Requirement — Once you reach the line containing "Task: Click the Localidad column header", copy it and every line after it exactly, through the end of the data below.

[Source information — start]

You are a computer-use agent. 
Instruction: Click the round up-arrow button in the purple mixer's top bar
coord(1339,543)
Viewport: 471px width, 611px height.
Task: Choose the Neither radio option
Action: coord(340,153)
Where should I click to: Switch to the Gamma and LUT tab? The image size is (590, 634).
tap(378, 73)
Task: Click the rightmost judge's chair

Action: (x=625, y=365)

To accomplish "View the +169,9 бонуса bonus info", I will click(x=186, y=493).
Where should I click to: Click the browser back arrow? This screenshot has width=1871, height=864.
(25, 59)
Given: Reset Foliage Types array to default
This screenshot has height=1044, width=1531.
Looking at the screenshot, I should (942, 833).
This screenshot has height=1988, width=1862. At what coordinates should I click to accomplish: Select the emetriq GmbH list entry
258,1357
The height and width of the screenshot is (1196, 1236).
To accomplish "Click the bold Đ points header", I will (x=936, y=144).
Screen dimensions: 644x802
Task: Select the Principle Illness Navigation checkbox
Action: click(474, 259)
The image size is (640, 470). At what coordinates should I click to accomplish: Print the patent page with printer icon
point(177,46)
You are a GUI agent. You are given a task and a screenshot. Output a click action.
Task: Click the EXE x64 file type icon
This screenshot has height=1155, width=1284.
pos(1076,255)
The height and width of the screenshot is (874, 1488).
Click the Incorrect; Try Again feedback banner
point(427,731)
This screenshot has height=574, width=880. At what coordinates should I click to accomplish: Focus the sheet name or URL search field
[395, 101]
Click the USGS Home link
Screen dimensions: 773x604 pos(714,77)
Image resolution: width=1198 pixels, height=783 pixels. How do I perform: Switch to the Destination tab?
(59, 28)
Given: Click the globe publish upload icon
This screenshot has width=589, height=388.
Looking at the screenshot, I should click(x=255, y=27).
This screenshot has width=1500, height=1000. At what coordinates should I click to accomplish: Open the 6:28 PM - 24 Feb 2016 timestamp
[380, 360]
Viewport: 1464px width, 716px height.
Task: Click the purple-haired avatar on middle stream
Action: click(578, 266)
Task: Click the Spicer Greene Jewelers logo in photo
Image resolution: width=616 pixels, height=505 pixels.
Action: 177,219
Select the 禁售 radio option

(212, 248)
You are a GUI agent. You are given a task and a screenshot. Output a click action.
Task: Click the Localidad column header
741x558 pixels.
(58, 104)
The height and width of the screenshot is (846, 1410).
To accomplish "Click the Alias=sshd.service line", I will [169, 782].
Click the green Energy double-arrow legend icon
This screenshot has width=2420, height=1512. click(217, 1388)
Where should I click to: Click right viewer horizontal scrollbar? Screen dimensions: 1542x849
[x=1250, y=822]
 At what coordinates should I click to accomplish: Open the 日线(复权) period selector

[Source information — finish]

Finished task —
Task: Click the Localidad column header
741x558 pixels.
(58, 104)
The height and width of the screenshot is (846, 1410).
To accomplish "Click the Alias=sshd.service line", I will [169, 782].
Click the green Energy double-arrow legend icon
This screenshot has width=2420, height=1512. click(217, 1388)
Where should I click to: Click right viewer horizontal scrollbar? Screen dimensions: 1542x849
[x=1250, y=822]
 At what coordinates should I click to accomplish: Open the 日线(复权) period selector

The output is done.